What is needed: Once you reach the line containing "Select the '-2", write out that line and every remaining line of the records exactly.

== Segment start ==

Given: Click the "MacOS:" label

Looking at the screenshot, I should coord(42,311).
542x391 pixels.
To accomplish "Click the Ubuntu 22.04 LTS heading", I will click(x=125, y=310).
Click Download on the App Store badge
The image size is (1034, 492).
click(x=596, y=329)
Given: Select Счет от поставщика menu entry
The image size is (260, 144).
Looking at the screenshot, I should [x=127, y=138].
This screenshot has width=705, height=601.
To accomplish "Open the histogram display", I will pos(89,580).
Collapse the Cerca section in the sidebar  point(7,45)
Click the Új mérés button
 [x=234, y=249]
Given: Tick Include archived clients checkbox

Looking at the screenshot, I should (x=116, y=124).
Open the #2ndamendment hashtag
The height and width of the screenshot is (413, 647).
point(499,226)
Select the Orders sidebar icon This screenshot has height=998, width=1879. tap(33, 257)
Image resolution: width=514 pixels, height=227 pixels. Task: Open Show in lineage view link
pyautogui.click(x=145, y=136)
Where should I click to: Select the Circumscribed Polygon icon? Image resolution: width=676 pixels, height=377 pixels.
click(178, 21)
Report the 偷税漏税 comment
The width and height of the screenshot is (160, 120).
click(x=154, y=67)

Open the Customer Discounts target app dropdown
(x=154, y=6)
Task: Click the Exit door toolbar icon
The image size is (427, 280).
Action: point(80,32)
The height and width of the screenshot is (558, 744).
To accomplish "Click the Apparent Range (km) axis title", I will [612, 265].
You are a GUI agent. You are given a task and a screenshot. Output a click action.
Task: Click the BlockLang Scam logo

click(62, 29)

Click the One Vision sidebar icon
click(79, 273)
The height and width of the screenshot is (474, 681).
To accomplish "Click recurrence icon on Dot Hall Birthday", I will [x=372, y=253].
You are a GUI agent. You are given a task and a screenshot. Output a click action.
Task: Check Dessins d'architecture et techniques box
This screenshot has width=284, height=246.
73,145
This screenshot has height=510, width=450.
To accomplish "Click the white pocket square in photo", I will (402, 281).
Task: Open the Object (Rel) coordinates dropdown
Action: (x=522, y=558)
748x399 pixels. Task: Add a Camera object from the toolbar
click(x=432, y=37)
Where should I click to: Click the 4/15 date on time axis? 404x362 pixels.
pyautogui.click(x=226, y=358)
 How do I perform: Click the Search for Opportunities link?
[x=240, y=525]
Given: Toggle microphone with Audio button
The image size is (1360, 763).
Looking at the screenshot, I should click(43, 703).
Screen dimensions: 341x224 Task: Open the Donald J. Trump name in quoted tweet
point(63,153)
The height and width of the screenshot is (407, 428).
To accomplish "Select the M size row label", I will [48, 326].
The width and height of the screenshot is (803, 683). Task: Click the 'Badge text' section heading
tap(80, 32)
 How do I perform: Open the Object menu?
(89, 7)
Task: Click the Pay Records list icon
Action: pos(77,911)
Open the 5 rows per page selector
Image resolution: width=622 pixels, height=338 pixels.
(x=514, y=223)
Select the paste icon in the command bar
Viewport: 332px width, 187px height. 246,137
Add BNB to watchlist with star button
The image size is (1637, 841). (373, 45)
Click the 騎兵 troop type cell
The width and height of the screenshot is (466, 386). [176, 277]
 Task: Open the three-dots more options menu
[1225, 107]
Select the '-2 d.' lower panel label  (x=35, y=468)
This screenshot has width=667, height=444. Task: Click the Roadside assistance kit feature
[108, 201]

== Segment end ==

Completed task:
Select the '-2 d.' lower panel label  (x=35, y=468)
This screenshot has width=667, height=444. Task: Click the Roadside assistance kit feature
[108, 201]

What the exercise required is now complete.